+++ Provided data

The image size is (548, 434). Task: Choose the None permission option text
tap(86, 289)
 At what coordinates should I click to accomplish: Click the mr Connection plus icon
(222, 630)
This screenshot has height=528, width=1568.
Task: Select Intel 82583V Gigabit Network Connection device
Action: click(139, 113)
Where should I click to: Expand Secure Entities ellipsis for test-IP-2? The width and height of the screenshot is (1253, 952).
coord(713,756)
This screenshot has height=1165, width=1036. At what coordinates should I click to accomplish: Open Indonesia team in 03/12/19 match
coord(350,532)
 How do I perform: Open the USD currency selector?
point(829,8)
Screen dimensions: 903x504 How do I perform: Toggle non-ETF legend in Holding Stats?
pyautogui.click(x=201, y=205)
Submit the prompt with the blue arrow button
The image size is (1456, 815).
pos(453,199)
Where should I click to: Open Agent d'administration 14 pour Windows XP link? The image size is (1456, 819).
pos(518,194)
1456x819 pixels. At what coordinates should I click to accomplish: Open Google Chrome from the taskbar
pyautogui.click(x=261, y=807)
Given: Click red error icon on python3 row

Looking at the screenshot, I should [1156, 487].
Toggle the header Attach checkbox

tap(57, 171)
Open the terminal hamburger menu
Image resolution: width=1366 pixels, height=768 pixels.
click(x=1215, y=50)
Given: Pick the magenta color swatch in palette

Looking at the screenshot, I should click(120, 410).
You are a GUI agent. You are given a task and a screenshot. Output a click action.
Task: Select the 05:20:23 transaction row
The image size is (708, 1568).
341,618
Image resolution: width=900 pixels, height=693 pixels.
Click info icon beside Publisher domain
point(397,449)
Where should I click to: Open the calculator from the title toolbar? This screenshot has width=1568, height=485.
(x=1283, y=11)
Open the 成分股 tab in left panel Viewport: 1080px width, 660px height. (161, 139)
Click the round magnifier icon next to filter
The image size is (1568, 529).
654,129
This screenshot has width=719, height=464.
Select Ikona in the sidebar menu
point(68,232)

++++++

## Your objective
Lay out every line of the items above as a Markdown table with the columns "Row" and "Line," numbering the rows in order and skipping blank lines.

## Result
| Row | Line |
|---|---|
| 1 | The image size is (548, 434). Task: Choose the None permission option text |
| 2 | tap(86, 289) |
| 3 |  At what coordinates should I click to accomplish: Click the mr Connection plus icon |
| 4 | (222, 630) |
| 5 | This screenshot has height=528, width=1568. |
| 6 | Task: Select Intel 82583V Gigabit Network Connection device |
| 7 | Action: click(139, 113) |
| 8 | Where should I click to: Expand Secure Entities ellipsis for test-IP-2? The width and height of the screenshot is (1253, 952). |
| 9 | coord(713,756) |
| 10 | This screenshot has height=1165, width=1036. At what coordinates should I click to accomplish: Open Indonesia team in 03/12/19 match |
| 11 | coord(350,532) |
| 12 |  How do I perform: Open the USD currency selector? |
| 13 | point(829,8) |
| 14 | Screen dimensions: 903x504 How do I perform: Toggle non-ETF legend in Holding Stats? |
| 15 | pyautogui.click(x=201, y=205) |
| 16 | Submit the prompt with the blue arrow button |
| 17 | The image size is (1456, 815). |
| 18 | pos(453,199) |
| 19 | Where should I click to: Open Agent d'administration 14 pour Windows XP link? The image size is (1456, 819). |
| 20 | pos(518,194) |
| 21 | 1456x819 pixels. At what coordinates should I click to accomplish: Open Google Chrome from the taskbar |
| 22 | pyautogui.click(x=261, y=807) |
| 23 | Given: Click red error icon on python3 row |
| 24 | Looking at the screenshot, I should [1156, 487]. |
| 25 | Toggle the header Attach checkbox |
| 26 | tap(57, 171) |
| 27 | Open the terminal hamburger menu |
| 28 | Image resolution: width=1366 pixels, height=768 pixels. |
| 29 | click(x=1215, y=50) |
| 30 | Given: Pick the magenta color swatch in palette |
| 31 | Looking at the screenshot, I should click(120, 410). |
| 32 | You are a GUI agent. You are given a task and a screenshot. Output a click action. |
| 33 | Task: Select the 05:20:23 transaction row |
| 34 | The image size is (708, 1568). |
| 35 | 341,618 |
| 36 | Image resolution: width=900 pixels, height=693 pixels. |
| 37 | Click info icon beside Publisher domain |
| 38 | point(397,449) |
| 39 | Where should I click to: Open the calculator from the title toolbar? This screenshot has width=1568, height=485. |
| 40 | (x=1283, y=11) |
| 41 | Open the 成分股 tab in left panel Viewport: 1080px width, 660px height. (161, 139) |
| 42 | Click the round magnifier icon next to filter |
| 43 | The image size is (1568, 529). |
| 44 | 654,129 |
| 45 | This screenshot has width=719, height=464. |
| 46 | Select Ikona in the sidebar menu |
| 47 | point(68,232) |